_Условие задания:_ Продолжите воспоминания о деревне Высокое, начав сразу после последнего предложения отрывка.

_Предложенный отрывок:_
++++++++++++++++++++

Как бы нам не было плохо, трудно, бедно, мы, все шестеро, не позволяли себе отзываться скверно о деревне. В наших судьбах, в наших душах мы пронесли и несем великую благодарность родному гнезду, той земле и воде, что кормила и поила нас, согревала и каждому дала силы дожить до того периода, когда матери не надо было думать, чем нас накормить, во что одеть, обуть. Каждый сам стал зарабатывать на себя, на свою семью, теперь уже помогать самой матери.
Деревня Высокое до 1970 года была
связующим центром нашего большого рода. Сыновья везли сюда на показ своих жен, дочери - мужей, потом повезли пачками детей. Мы ведь не думали об отпуске в Крыму, на Кавказе, а как у кого отпуск - ехали в Спас, в Лазинки, в Высокое. Ехали с Камчатки и из Иркутска, Москвы и Твери, из Казахстана и с Урала. Вечером у хаты на костре - чугун с картошкой и грибами, на столе малосольные огурцы, молоко, ягода из леса.
Жива моя самая старшая сестра Маша, 90 лет, живет в Москве. Когда звоню ей, сразу спрашивает: «Ты был в Высоком? Ты был в Лазинках? Еще целы могилы отца и матери?». Целы могилы. И целы, и ухожены. Все Высокое перебралось на лазинское кладбище.
Остатки деревни Высокое сгорели при палевом пожаре полегшей травы в 2000 году. В Лазинки пришел газ, интернет, мобильная связь - но как же все это запоздало!
Из нашей деревни не вернулись с войны Фрол Помазков, Петр Потапов, Семен Трошин, Иван Петухов, Иван Воронов, Иван Доронин, Иван Помазков. Видимо, кого-то подзабыл еще.
Деревенские люди добрые, отзывчивые. Вот несколько эпизодов. Мальчишкой зимой набираю в бочку на санках воду. Подходит с ведрами мужчина, посмотрел на меня без шапки, снял свою и водрузил на мою голову. На мое отнекивание прицыкнул: «Старших надо слушаться!». Это был Василий Павлович Ястребов.

++++++++++++++++++++

_Исходные материалы:_
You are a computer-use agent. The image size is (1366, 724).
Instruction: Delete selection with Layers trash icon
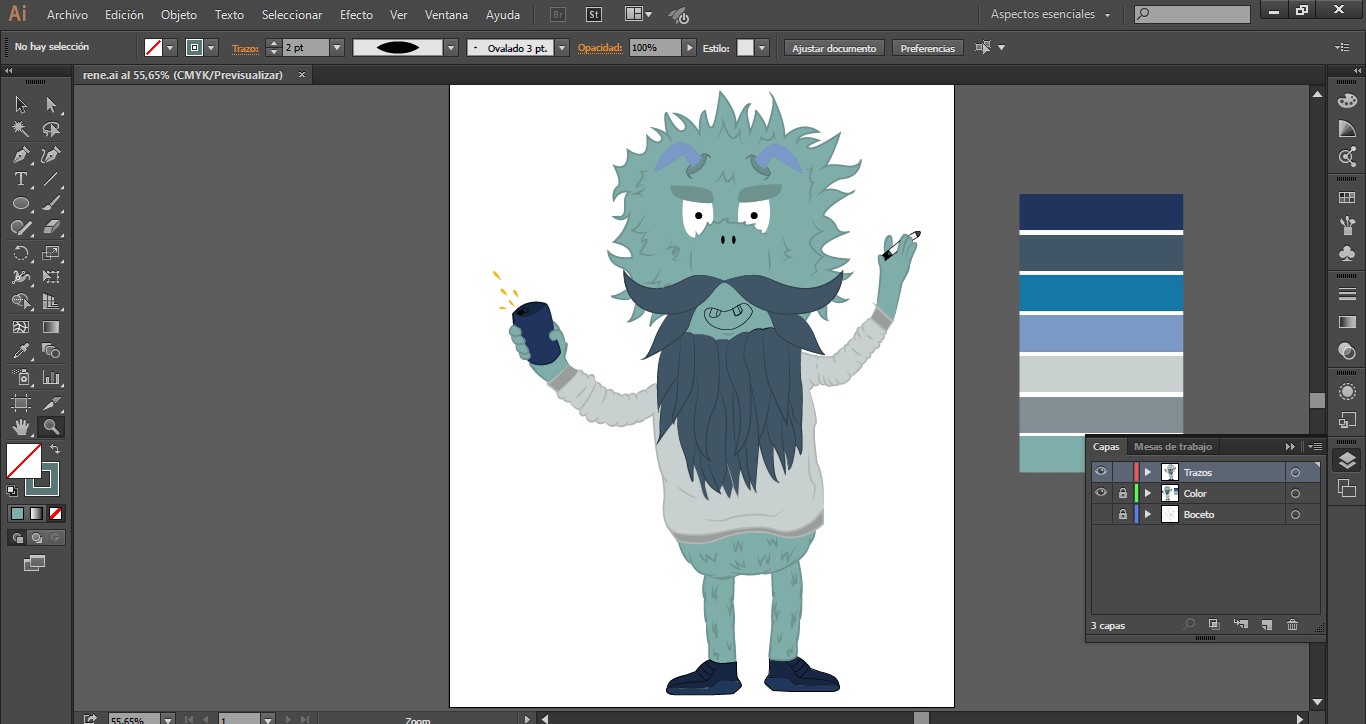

++++++++++++++++++++

_Ответ к заданию:_
Вечером, ближе к сумеркам, стайка детворы направилась в Лазинки в кино - лесом за семь километров. Я рвал крапиву для поросенка у речки. Подходит мужчина:
- А ты почему не пошел? А, понял!
Сунул мне за пазуху три рубля.
- Это тебе на три кино.
Это был Андрей Ананьевич Помазков.
Ранней весной мимо хаты идет Василий Петрович Петухов. Был на охоте. Весь по кругу увешан дичью. Увидев меня, отстегнул двух приличных глухарей.
Сосед справа от нас был Иван Андреевич Помазков, слева - Юрий Николаевич Барышев. С любым вопросом бежишь: «Дядя Ваня, коса не режет». «Дядь Вань, пила затупилась». «Дядь Юра, топорище сломалось». Спичек нет, соль кончилась - никогда не откажут. А когда строили хату после войны, что бы мы могли без них сделать?
Провожать в армию мужчин приходили и со своей бутылкой, и со своим хлебом.
Я подметил за собой - когда приходишь на кладбище, тоскливо на душе, а идешь по умершей деревне, как будто ты в храм пришел: такое душевное умиротворение. Помнишь все - каждую хату, каждого жителя, все деревенские радости и беды.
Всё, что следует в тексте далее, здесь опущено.